⟨
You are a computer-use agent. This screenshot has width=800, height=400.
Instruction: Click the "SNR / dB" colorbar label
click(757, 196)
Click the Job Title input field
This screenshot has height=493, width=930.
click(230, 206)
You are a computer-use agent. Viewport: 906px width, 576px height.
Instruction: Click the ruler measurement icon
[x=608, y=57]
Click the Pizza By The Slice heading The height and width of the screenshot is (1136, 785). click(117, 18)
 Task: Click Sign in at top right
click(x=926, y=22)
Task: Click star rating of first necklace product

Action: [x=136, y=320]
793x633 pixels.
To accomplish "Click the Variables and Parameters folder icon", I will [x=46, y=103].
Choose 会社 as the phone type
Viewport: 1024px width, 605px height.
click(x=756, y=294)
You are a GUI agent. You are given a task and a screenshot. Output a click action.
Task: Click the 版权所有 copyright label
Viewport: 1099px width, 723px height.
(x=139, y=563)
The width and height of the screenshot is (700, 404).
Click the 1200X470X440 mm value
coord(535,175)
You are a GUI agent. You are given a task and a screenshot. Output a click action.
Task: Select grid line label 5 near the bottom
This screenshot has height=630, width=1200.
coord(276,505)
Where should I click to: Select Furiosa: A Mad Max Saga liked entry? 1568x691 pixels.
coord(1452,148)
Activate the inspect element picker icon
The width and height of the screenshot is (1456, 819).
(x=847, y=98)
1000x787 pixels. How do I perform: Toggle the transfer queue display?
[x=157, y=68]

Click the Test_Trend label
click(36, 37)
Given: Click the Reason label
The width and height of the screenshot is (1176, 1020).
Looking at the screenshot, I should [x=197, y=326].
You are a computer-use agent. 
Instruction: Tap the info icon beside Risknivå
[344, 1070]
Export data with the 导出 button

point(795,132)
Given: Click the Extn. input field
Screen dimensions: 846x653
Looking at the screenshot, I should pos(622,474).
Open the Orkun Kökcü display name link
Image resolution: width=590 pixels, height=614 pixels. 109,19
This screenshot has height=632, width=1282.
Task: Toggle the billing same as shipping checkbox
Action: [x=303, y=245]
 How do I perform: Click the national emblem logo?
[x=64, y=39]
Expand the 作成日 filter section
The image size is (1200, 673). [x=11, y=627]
⟩
▶ Written instruction:
Put the lines of the listing above, from the line containing "Open the Orkun Kökcü display name link" through the end of the listing, into a JSON list of strings with one string per line, leaving out blank lines.

▶ Written solution:
[
  "Open the Orkun Kökcü display name link",
  "Image resolution: width=590 pixels, height=614 pixels. 109,19",
  "This screenshot has height=632, width=1282.",
  "Task: Toggle the billing same as shipping checkbox",
  "Action: [x=303, y=245]",
  " How do I perform: Click the national emblem logo?",
  "[x=64, y=39]",
  "Expand the 作成日 filter section",
  "The image size is (1200, 673). [x=11, y=627]"
]